If sitting through the monotony of a four-hour playoff game doesn’t convince you that baseball is a dying sport, take a minute to think about all the recent innovations the four major sports have implemented in order to compete for American attention.

The NBA cracked down on handchecking, allowed zone defenses, and sped up the game by trimming the time needed for a backcourt violation and resetting the shot clock to 14 seconds instead of 24 seconds after a foul. The result is a game with more speed and more space for players.

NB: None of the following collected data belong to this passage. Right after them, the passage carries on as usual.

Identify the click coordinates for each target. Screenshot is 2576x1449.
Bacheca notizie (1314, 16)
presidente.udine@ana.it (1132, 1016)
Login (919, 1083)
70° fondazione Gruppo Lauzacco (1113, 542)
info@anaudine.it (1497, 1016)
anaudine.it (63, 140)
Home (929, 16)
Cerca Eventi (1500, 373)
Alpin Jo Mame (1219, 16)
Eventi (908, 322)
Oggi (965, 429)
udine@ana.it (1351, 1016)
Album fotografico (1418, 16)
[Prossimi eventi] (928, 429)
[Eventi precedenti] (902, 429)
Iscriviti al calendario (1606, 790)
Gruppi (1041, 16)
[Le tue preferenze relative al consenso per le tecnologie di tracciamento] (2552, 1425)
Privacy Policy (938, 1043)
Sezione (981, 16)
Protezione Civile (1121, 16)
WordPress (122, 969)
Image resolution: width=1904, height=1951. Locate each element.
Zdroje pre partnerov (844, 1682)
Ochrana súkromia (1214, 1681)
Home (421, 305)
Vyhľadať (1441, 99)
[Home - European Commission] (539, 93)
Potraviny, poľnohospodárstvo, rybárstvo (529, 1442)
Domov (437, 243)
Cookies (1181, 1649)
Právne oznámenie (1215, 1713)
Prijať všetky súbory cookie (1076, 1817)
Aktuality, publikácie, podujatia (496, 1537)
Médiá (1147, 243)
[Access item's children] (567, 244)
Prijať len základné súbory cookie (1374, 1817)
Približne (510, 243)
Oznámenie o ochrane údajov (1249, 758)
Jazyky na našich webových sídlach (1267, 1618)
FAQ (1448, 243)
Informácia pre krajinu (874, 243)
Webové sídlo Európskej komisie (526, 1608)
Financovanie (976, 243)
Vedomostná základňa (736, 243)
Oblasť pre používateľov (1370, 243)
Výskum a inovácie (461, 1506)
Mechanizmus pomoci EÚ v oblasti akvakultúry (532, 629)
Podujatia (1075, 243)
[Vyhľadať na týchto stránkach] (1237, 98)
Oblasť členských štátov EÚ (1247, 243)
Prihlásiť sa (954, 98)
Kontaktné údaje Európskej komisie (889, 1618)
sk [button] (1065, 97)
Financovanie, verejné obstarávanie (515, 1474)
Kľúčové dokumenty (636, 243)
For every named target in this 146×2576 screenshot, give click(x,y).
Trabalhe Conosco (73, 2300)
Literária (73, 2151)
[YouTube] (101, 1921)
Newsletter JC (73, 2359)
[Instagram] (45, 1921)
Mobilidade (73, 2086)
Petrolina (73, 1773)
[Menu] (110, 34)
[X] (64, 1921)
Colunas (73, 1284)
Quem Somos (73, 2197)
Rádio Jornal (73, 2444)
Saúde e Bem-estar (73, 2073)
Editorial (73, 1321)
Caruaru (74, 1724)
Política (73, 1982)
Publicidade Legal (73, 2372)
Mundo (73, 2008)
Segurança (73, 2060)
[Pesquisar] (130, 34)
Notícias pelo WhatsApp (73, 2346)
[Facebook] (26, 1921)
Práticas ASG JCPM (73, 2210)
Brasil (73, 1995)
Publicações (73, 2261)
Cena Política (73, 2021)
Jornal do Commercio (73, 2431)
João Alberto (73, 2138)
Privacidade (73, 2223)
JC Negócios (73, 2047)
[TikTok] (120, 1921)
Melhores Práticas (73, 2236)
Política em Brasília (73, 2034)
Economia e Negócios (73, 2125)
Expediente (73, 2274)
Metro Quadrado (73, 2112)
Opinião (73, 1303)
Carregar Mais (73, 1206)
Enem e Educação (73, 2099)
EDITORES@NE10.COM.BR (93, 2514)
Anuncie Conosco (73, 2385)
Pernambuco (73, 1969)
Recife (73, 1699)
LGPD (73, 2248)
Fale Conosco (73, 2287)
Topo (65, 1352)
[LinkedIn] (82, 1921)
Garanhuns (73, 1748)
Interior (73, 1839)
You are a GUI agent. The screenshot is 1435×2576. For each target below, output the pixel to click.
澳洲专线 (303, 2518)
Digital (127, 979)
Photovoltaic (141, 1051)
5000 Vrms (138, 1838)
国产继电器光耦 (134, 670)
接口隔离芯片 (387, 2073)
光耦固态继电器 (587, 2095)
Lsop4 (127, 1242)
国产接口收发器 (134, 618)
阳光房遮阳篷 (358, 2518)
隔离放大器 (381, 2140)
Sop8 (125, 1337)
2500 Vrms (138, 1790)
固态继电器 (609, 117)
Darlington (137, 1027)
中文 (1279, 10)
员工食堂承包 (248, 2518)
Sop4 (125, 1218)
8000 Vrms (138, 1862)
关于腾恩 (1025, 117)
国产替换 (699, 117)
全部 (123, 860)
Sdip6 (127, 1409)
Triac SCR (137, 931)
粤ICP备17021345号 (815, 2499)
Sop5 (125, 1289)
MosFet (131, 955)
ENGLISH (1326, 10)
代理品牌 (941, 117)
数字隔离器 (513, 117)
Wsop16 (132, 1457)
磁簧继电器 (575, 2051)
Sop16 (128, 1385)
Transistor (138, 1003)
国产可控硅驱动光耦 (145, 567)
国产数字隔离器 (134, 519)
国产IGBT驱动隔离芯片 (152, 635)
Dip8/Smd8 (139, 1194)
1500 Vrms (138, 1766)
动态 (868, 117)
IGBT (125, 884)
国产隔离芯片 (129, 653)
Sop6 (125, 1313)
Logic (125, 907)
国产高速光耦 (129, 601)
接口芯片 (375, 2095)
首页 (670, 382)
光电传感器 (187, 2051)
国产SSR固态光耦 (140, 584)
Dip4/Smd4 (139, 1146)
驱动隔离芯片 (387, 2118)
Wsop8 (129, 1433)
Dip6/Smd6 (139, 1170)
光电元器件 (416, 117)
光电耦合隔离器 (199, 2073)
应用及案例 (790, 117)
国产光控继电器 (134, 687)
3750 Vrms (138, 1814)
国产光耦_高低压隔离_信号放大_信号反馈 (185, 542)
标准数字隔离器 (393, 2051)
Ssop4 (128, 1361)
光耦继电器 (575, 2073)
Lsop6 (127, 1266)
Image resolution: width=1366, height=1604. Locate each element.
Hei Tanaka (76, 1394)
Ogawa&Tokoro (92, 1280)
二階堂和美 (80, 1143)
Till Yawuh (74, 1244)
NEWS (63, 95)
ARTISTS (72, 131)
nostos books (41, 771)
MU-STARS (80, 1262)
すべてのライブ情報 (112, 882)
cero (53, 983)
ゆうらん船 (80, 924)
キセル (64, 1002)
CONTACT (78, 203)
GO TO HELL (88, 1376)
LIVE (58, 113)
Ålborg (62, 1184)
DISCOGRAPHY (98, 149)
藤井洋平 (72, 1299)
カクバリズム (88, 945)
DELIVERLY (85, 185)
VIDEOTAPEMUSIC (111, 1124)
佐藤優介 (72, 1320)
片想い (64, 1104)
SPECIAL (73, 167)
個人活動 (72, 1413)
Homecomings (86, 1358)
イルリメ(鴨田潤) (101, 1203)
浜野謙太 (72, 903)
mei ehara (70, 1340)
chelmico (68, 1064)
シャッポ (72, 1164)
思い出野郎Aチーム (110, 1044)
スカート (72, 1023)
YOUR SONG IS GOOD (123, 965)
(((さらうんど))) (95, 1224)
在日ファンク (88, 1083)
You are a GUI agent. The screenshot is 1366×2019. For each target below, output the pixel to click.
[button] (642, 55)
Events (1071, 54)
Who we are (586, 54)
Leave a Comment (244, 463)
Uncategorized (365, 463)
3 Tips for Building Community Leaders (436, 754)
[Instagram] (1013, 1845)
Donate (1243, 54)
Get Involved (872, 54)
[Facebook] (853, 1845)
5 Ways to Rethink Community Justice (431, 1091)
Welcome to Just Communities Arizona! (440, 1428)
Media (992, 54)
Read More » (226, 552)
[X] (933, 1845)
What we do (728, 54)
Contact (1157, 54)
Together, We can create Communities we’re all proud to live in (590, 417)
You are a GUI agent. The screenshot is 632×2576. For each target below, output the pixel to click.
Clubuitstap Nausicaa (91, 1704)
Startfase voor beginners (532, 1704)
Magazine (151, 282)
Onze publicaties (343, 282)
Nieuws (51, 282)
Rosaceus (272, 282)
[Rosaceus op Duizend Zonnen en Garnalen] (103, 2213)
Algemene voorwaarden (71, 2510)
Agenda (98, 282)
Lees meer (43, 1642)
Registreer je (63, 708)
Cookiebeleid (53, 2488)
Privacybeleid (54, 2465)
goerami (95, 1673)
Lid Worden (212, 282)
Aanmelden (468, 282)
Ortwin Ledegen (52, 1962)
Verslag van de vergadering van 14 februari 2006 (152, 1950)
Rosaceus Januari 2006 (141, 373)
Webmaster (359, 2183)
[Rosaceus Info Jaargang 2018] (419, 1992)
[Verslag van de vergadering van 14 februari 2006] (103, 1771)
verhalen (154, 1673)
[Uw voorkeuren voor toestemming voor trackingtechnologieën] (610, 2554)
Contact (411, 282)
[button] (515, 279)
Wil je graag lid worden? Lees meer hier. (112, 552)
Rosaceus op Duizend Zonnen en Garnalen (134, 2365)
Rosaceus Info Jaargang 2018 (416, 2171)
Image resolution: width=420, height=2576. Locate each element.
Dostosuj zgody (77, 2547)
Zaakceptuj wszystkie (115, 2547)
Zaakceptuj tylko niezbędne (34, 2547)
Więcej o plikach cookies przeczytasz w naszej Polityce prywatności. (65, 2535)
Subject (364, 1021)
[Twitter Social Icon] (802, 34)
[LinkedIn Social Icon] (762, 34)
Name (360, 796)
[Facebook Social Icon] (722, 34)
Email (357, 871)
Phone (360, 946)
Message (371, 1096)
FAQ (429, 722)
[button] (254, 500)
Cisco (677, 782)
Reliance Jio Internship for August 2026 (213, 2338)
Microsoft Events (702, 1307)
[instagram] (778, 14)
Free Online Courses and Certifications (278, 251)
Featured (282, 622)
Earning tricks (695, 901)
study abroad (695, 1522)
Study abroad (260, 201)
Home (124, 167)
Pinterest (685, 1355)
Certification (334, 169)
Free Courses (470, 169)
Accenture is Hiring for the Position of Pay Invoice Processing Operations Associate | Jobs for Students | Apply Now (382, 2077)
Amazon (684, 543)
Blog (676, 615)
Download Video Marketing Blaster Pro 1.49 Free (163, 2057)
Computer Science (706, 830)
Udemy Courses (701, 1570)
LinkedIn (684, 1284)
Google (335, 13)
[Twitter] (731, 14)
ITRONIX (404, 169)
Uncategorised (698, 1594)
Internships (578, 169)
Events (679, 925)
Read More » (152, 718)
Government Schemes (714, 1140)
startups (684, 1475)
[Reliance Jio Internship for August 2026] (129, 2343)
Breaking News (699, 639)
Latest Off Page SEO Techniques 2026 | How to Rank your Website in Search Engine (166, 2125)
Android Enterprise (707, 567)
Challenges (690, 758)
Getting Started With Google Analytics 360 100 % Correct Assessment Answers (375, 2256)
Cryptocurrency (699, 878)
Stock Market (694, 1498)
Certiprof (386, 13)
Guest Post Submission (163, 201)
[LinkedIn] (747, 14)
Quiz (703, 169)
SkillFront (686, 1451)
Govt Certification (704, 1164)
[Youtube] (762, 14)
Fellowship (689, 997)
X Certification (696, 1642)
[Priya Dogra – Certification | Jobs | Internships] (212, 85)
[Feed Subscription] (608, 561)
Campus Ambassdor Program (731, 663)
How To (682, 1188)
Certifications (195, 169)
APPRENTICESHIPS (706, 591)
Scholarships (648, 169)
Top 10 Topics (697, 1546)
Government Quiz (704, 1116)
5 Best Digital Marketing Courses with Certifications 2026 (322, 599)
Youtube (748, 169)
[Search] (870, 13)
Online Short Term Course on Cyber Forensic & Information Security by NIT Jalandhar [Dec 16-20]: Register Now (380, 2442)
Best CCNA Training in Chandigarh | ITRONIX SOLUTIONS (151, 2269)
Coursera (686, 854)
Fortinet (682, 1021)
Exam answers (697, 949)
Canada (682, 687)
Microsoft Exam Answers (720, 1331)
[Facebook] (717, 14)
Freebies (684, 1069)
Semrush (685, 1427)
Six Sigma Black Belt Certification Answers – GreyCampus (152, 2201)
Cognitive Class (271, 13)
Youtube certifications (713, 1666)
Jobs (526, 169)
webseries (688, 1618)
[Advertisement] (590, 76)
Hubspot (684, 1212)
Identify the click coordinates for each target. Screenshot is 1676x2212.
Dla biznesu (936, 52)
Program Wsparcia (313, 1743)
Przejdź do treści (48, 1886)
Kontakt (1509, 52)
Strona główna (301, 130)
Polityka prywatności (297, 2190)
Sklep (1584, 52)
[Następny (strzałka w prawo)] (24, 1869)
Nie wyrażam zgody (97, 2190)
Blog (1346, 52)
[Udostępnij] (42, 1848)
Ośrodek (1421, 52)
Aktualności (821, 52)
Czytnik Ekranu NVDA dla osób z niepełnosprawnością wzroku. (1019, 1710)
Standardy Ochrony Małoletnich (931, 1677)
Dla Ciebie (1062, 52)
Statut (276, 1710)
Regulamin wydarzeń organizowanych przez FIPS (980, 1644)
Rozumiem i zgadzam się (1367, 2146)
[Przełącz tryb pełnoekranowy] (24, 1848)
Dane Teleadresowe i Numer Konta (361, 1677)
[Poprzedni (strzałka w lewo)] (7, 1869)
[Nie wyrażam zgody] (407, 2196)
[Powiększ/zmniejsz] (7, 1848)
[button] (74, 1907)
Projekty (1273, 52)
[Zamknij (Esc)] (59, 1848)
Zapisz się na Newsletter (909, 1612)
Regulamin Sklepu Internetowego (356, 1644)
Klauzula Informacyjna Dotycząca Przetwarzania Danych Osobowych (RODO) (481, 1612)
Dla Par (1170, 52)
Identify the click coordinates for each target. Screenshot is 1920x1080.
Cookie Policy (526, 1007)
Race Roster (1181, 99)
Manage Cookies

The NHL cracked down on obstruction penalties, forbade the goalie from handling the puck in corners, allowed two line passes, and changed the offside rules to allow “tagging up.” The result is a game with more speed,  more space for players, and 90% fewer arbitrary play stoppages.

The NFL cracked down on the physical play of defensive backs. The result is game with more speed and more offense. (The NFL has actually made few changes, but they don’t really need to because NFL popularity continues to grow.)

Meanwhile, professional baseball has done nothing.  Batters step out of the box after after pitch. If by some miracle they don’t, you can count on the pitcher to take a walk around the rubber.  There is now more time between a pitch in a baseball game then there is between plays in an NFL game. That’s astounding.  A baseball game is too slow to watch on a DVR.  And I won’t even get into MLB’s indefensible decision to avoid instituting a rational instant replay policy (what’s wrong with the NFL’s two challenge system?) until there’s some disastrous poststeason event that allows a backlash-free implementation.

How can anybody associated with pro baseball think it can compete for increasingly short attention spans?  Once baby boomers start dying, the fans (and the pile of moolah everybody has beenn swimming in) will be gone.